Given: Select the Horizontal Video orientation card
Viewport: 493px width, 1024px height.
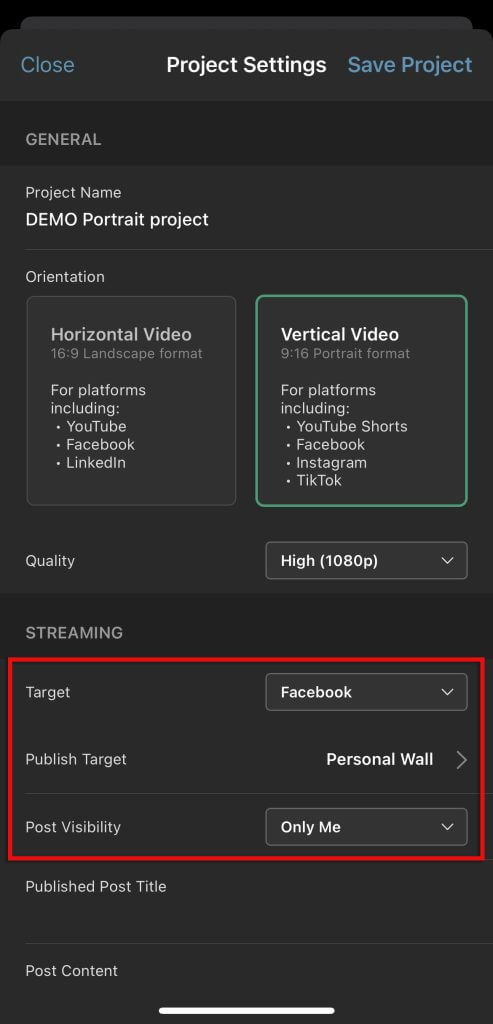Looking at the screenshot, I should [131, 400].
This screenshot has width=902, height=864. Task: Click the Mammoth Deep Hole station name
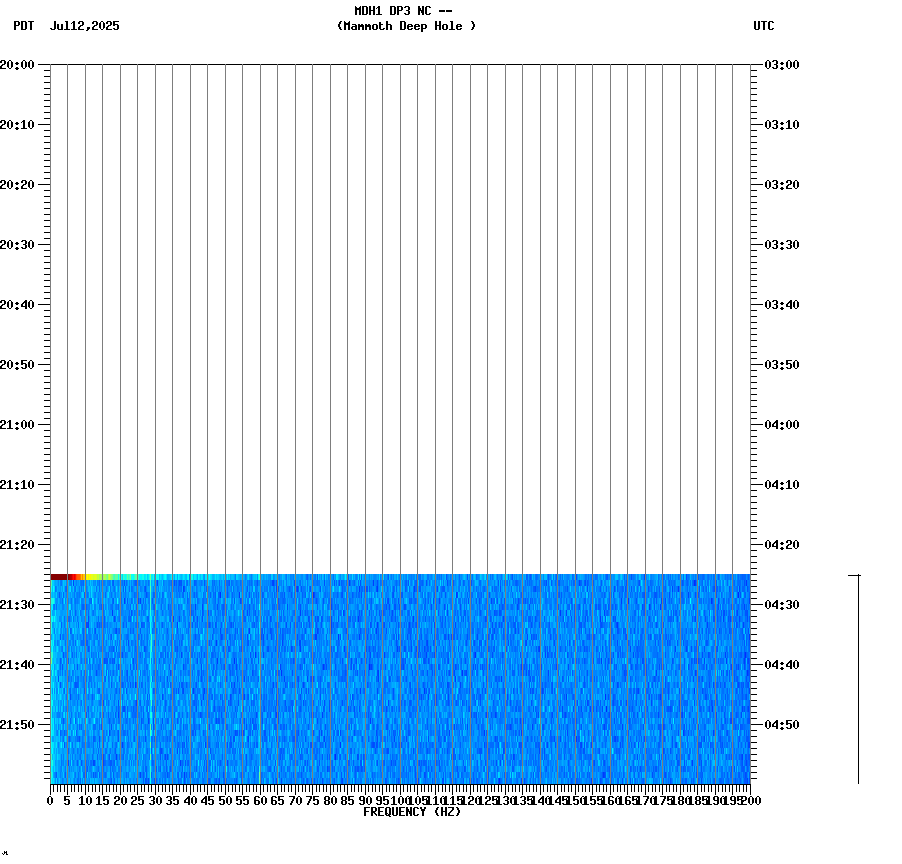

···

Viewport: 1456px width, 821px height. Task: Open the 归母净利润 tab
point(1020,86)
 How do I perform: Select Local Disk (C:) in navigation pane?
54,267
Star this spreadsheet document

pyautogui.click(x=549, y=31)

···

Reproduce exactly the lines above that run from the one with "Given: Select the" to the one with "This screenshot has", both included, leaving pictures out.

= Response below =
Given: Select the Horizontal Video orientation card
Viewport: 493px width, 1024px height.
Looking at the screenshot, I should [131, 400].
This screenshot has width=902, height=864. Task: Click the Mammoth Deep Hole station name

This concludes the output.